Owen was fading fast. Even that sip of water left in the bottle would have helped. Should she run back and get it?
No. She’d be caught and then they’d all be caught.
She put one hand under his arm and helped him walk. “Any thoughts, anyone?” Heather asked.
“We could just stop,” Owen said.
“We can’t give ourselves up. Not now,” Petra said.
Heather’s throat was burning. She felt light-headed. The sun felt like it was draped just a mile or two above them. A watchful, proud, cruel sun. It was enjoying this. It was like the death ray from The War of the Worlds.
She’d never experienced anything like this heat. This was like her father’s description of Fallujah.
Her dad would know what to do now.
Tom would know what to do now.
She had no idea.
She looked at the ocean, but there were no answers there.
She brushed the flies from Owen’s face.
On the heath, Matt’s dog was barking.
People were yelling to one another like it was a scavenger hunt or a picnic.
When Jacko had mentioned the original Black Line of Tasmania, she hadn’t given it much thought. Jacko’s story was a historical curiosity. But now she understood what it meant. It meant massacre and murder and genocide.
This was how most creatures lived, had always lived, on Earth. The soothing nature posters in the waiting rooms of doctors and dentists were all a lie. In the bush, all the happy stories were written with white ink on a white page.

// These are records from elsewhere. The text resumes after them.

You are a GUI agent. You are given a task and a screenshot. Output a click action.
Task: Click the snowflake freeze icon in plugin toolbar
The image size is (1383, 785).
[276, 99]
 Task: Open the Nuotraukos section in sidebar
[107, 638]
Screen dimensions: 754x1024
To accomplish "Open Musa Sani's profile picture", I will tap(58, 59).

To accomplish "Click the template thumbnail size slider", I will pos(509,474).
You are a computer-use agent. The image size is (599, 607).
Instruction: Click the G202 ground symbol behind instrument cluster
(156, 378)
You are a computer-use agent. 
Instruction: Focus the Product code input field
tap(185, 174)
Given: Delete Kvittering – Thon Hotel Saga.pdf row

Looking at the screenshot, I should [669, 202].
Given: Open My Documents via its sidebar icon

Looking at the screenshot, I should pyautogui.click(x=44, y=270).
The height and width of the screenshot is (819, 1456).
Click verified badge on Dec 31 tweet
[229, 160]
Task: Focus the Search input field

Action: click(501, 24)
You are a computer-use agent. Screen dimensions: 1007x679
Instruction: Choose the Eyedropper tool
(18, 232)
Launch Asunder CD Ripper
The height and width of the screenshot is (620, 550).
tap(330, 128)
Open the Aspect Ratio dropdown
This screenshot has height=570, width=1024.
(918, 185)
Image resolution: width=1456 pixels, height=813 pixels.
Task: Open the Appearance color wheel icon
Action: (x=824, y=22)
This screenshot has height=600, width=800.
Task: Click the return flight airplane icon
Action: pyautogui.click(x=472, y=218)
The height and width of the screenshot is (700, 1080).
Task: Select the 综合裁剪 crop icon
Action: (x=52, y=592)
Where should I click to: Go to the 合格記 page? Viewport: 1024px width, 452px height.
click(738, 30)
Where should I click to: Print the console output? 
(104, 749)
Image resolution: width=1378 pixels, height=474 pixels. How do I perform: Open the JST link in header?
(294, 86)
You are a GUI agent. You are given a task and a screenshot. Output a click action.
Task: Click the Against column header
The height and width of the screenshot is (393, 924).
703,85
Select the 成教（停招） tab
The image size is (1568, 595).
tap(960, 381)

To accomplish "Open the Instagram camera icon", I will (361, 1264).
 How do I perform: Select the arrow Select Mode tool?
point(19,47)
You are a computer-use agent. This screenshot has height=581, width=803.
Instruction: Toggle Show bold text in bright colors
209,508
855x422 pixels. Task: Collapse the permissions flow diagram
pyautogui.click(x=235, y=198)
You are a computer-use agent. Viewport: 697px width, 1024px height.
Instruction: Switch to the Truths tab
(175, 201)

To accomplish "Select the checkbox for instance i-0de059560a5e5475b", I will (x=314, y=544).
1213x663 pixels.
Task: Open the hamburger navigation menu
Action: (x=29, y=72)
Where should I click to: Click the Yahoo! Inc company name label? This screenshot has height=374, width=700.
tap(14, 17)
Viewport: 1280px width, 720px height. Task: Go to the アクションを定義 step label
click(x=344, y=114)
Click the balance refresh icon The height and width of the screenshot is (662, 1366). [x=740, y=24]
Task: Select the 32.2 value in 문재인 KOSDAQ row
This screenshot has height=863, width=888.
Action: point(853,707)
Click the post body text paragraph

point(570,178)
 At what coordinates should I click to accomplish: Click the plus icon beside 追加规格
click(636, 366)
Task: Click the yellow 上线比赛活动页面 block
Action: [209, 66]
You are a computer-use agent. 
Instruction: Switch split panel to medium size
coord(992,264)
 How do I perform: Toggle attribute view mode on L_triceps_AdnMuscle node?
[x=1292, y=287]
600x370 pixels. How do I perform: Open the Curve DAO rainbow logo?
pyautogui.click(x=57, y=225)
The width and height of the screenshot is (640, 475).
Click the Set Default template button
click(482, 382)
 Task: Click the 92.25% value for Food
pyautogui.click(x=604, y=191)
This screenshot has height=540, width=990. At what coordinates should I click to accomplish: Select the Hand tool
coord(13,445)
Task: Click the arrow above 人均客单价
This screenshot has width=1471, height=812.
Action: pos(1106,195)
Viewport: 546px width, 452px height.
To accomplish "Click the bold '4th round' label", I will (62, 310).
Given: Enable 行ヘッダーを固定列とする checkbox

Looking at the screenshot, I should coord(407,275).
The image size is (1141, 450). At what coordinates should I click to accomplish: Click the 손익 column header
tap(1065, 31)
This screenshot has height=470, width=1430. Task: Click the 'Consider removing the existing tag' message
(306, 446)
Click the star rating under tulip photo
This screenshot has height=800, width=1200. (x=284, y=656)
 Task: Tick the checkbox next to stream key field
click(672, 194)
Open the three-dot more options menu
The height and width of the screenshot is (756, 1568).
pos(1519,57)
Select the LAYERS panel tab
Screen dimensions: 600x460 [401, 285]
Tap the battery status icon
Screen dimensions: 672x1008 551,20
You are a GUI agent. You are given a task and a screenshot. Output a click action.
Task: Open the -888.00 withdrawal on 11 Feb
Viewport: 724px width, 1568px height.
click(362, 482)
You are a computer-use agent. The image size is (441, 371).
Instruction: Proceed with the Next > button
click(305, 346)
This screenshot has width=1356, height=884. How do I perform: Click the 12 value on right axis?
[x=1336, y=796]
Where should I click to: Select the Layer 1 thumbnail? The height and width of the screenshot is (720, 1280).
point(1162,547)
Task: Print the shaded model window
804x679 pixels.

Owen slipped and fell. She pulled at his arm but he was unresponsive. Heather bent down next to him. He had passed out from dehydration or heat exhaustion.
Petra and Olivia turned to look.
“Run!” Heather said.
“We can’t leave you,” Olivia replied.
“Go! Just go, I’ll carry him,” Heather said.
Petra shook her head. “I’ll help. We’ll carry him between us.”
Heather nodded. “Olivia, you go on ahead.”
“I’ll wait for you.”
“No! You go ahead!” Heather insisted. “Just go.”
“No.”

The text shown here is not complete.